WHAT IS BEING ASKED: Would you find each line in the entries below with the string "agent" and copy it?
■ ■ ■
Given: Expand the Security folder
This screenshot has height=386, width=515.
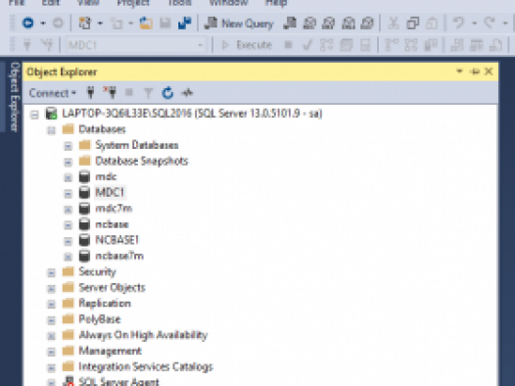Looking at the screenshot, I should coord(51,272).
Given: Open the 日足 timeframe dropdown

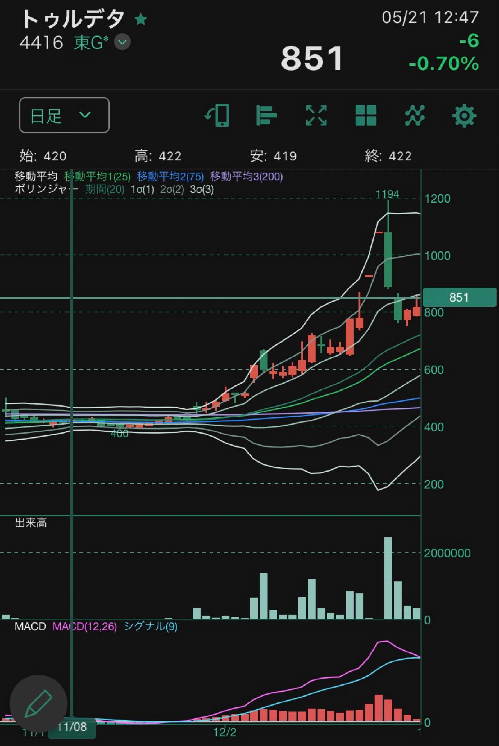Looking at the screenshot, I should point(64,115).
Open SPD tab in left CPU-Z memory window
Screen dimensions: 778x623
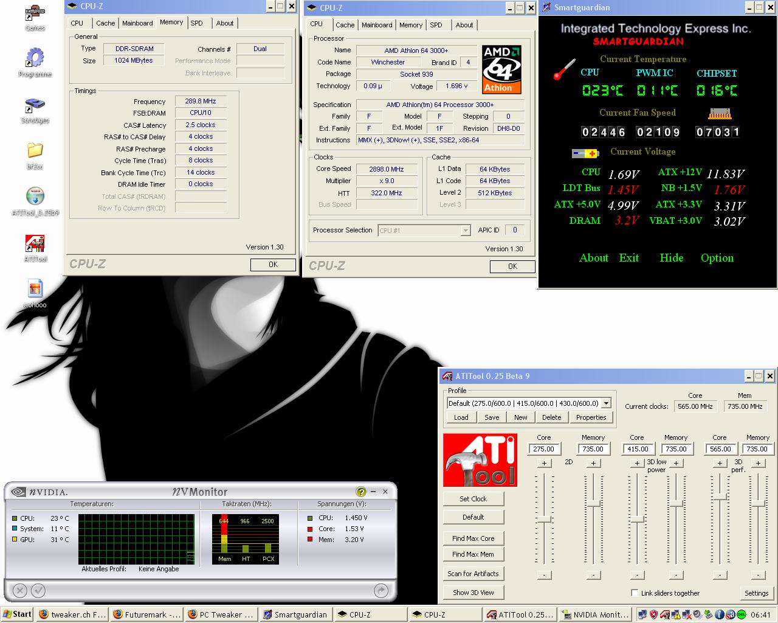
■ ■ ■
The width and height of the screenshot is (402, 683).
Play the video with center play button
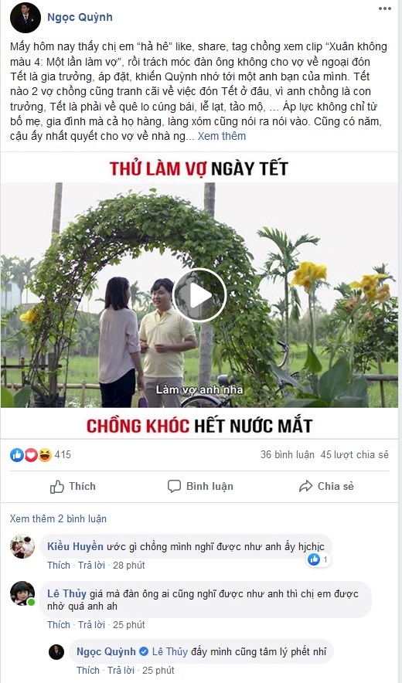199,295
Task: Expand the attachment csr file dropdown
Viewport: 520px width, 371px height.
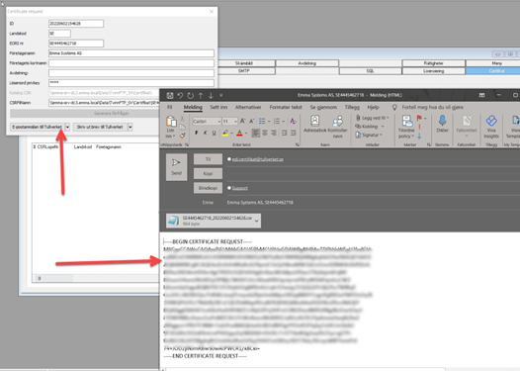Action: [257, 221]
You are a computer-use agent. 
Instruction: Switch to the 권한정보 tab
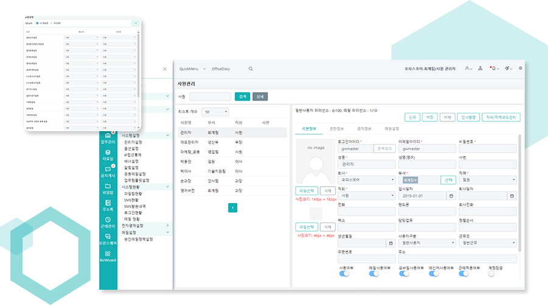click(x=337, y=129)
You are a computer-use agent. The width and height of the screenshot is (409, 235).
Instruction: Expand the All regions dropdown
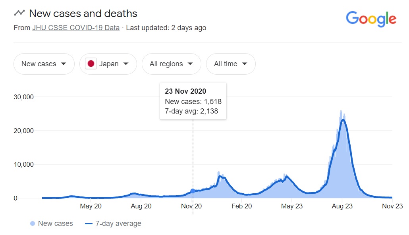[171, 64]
■ ■ ■
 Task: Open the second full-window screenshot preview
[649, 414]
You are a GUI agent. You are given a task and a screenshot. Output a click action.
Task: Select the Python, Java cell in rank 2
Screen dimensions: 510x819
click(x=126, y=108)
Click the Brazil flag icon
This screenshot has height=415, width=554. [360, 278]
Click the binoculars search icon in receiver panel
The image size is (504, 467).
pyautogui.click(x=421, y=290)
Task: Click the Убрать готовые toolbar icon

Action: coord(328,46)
■ ■ ■
ANSWER BELOW:
You are a computer-use agent. 
You are a computer-use agent. The width and height of the screenshot is (409, 235).
You are a GUI agent. You are given a task and a screenshot. Output a click action.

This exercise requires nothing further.